Few things in the American experience are held so dear by so many as the parade. From the smallest rural towns to the heart of New York City, Americans have long held celebrations by parade.
Reasons for parades are as varied as the communities in which they take place. Perhaps the most widely celebrated type of parade is the Independence Day or July 4 parade. New York has its St. Patrick’s Day Parade and the famous Macy’s Thanksgiving Day Parade. The Left Coast has its parades of bacchanalia and pride. America’s heartland gathers for high school homecomings, Memorial Day, Christmas, Thanksgiving and special-themed parades such as the old Circus World parade in Milwaukee.
High school and college marching bands are a frequent source of parade entertainment. Other favorite parade participants include brigades of toddlers on tricycles, doll buggies pushed by little girls and the myriad parade floats and displays honoring the nation’s military.

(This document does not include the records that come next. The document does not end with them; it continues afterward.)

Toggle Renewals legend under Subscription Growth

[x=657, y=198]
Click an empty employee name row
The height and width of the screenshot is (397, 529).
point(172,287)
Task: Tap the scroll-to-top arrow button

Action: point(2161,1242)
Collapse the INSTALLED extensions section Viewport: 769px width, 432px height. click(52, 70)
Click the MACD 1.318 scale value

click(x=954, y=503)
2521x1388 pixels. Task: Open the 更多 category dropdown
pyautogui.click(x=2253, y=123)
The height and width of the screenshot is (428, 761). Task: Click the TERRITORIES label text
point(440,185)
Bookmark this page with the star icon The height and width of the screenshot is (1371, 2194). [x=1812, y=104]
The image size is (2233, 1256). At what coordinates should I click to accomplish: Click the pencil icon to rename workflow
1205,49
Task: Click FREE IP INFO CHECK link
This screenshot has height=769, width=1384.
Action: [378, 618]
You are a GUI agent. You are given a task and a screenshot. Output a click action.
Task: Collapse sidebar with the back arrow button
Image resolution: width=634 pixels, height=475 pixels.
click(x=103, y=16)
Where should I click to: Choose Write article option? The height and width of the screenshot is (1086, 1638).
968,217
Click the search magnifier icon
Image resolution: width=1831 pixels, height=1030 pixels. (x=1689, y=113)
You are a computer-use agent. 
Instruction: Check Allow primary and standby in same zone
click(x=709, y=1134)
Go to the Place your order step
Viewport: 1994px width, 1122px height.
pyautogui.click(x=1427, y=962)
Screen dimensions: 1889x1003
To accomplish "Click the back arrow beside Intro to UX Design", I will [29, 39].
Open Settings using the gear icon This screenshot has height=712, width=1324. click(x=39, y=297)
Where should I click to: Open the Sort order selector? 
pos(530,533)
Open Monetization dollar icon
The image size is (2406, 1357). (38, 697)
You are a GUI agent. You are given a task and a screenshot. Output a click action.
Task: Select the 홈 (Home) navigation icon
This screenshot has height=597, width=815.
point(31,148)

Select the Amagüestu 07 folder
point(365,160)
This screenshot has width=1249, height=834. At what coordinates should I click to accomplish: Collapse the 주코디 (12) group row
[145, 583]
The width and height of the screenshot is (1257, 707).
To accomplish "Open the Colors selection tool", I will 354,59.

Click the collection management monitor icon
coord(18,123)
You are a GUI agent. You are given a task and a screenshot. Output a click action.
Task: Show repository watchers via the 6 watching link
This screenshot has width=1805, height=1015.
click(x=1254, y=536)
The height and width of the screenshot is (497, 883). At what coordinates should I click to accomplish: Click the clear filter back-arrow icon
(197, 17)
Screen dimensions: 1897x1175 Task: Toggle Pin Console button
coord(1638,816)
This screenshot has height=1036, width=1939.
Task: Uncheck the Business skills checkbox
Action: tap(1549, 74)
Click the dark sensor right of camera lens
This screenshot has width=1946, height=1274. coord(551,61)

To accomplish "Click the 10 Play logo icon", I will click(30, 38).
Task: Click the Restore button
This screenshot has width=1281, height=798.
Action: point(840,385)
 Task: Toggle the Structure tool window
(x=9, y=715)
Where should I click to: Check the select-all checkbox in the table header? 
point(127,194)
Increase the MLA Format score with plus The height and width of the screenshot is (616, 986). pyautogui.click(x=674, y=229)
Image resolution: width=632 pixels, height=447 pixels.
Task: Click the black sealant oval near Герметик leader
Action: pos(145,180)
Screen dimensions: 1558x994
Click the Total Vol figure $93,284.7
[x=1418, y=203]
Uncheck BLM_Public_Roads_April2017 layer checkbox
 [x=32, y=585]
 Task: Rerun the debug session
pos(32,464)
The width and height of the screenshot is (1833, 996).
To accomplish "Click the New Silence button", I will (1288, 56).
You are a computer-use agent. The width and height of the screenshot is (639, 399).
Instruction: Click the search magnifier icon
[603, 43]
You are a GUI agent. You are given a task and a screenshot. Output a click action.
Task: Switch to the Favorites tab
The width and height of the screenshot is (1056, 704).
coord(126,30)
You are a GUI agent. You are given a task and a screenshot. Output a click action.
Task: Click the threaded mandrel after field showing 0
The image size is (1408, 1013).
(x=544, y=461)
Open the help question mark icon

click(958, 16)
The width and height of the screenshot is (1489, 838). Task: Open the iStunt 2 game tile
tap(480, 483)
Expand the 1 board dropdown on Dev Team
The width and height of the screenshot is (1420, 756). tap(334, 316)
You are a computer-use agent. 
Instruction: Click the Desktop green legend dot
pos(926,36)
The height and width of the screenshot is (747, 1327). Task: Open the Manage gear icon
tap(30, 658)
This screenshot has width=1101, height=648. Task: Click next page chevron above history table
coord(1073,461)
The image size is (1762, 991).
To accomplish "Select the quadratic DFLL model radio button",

Parades have long been used as a way to project military might, such as the goose-stepping Nazis of Germany or the show of ballistic missiles in Communist Russia. In America, ticker-tape parades became a favorite way to welcome home troops and war heroes such as Gen. Dwight D. Eisenhower and Admiral Chester Nimitz. The original ticker-tape parade was held in New York to celebrate dedication of the Statue of Liberty. A memorable parade in summer 1969 honored the Apollo 11 astronauts.
David D. Hanneman prepares to ride a horse in a Mauston parade, circa 1942.
David D. Hanneman (at right) and other boy scouts before a parade in Mauston in the early 1940s.
Mauston Boy Scouts enter the parade line, circa 1943. The town’s military honor roll can be seen on the side of the building.
A marching band in downtown Mauston in the late 1960s.
A fire truck heads down the parade route in Mauston in the late 1960s.
Residents of Mauston, Wis., mill about the downtown area during a parade or community festival in the mid-1940s. Smith’s IGA market is visible across the street.
David D. Hanneman (1933-2007), a member of the Mauston High School Marching Band, poses outside his Mauston home in 1948. Hanneman, who later in life became mayor of Sun Prairie, Wis., played bass drum and trumpet.
The Mauston High School Marching Band performs in a parade in downtown Portage, Wis., ca. 1948. In the foreground is bass drummer David D. Hanneman (1933-2007) of Mauston.
Sun Prairie Mayor David D. Hanneman waits to enter the parade route in Sun Prairie, circa 2003.
Sun Prairie Mayor David D. Hanneman rides in a local parade, circa 2004.
David D. Hanneman in what appears to be a drum and bugle corps uniform, circa 1948.
The Mauston High School Band after leaving the football field during a homecoming game in the 1940s.